Ecclesiastical enclosure, Kilkenny Abbey, Co. Westmeath
Co. Westmeath |
Ecclesiastical Sites
A ruined Church of Ireland church sits in the northern quadrant of a graveyard in Kilkenny Abbey, Co. Westmeath, and while the building itself dates to the nineteenth century, the shape of the ground it occupies may be pointing to something considerably older.
The graveyard's boundary wall traces a sub-rectangular, roughly quadrantal outline, and it is precisely this form that has led researchers to propose the site as the location of an Early Christian ecclesiastical enclosure. These enclosures, the curving or near-circular boundaries that once defined the sacred space of early Irish monastic and church sites, often left their imprint on the landscape long after the original structures vanished, surviving in the outlines of later graveyards and field boundaries.

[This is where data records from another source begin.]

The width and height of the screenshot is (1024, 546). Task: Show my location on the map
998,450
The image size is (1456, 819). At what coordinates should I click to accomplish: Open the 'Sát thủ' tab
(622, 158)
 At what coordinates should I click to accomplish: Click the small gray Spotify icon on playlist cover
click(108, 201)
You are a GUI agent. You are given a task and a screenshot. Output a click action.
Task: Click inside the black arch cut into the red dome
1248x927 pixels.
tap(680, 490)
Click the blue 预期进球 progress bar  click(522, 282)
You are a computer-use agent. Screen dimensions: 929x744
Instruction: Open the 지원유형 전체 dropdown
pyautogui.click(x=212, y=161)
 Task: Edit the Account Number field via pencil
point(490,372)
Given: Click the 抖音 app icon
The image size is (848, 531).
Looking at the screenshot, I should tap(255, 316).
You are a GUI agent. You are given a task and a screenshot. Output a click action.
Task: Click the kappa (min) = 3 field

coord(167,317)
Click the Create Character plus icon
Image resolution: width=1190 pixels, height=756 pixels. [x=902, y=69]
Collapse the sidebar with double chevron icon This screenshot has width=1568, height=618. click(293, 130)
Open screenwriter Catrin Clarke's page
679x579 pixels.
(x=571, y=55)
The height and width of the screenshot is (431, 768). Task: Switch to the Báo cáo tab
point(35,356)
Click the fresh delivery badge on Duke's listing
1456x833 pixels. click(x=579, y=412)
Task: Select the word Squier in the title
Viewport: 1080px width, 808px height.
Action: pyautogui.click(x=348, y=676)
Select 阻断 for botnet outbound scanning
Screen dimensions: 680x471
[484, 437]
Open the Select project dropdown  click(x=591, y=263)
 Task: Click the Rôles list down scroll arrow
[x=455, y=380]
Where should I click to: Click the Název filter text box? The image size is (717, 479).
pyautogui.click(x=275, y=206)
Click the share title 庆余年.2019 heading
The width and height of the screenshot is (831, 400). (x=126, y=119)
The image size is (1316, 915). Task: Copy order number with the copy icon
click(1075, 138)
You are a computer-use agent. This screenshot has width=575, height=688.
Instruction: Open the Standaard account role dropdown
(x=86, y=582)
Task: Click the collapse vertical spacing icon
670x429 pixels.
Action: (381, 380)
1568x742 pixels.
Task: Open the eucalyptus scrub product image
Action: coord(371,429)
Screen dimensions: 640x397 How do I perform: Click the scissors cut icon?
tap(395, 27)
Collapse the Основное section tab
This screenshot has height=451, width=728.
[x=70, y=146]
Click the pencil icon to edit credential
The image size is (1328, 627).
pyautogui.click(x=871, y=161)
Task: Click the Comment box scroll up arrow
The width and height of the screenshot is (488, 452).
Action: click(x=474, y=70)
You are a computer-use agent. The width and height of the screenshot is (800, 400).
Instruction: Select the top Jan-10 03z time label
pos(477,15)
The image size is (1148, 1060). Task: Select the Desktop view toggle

The nineteenth-century church itself is now disused and in a ruinous condition, and it may well have been built on the footprint of a medieval parish church that preceded it on the same ground. Within the graveyard, to the south-east of the church, a small rectangular chapel also survives. The layering here is typical of Irish ecclesiastical sites, where early medieval activity attracted successive phases of Christian use over centuries, each generation building on or beside what came before. The quadrantal graveyard form as an indicator of Early Christian enclosure was identified by Swan in 1988, whose work drew attention to how these landscape signatures could be read even where no upstanding early medieval fabric remains.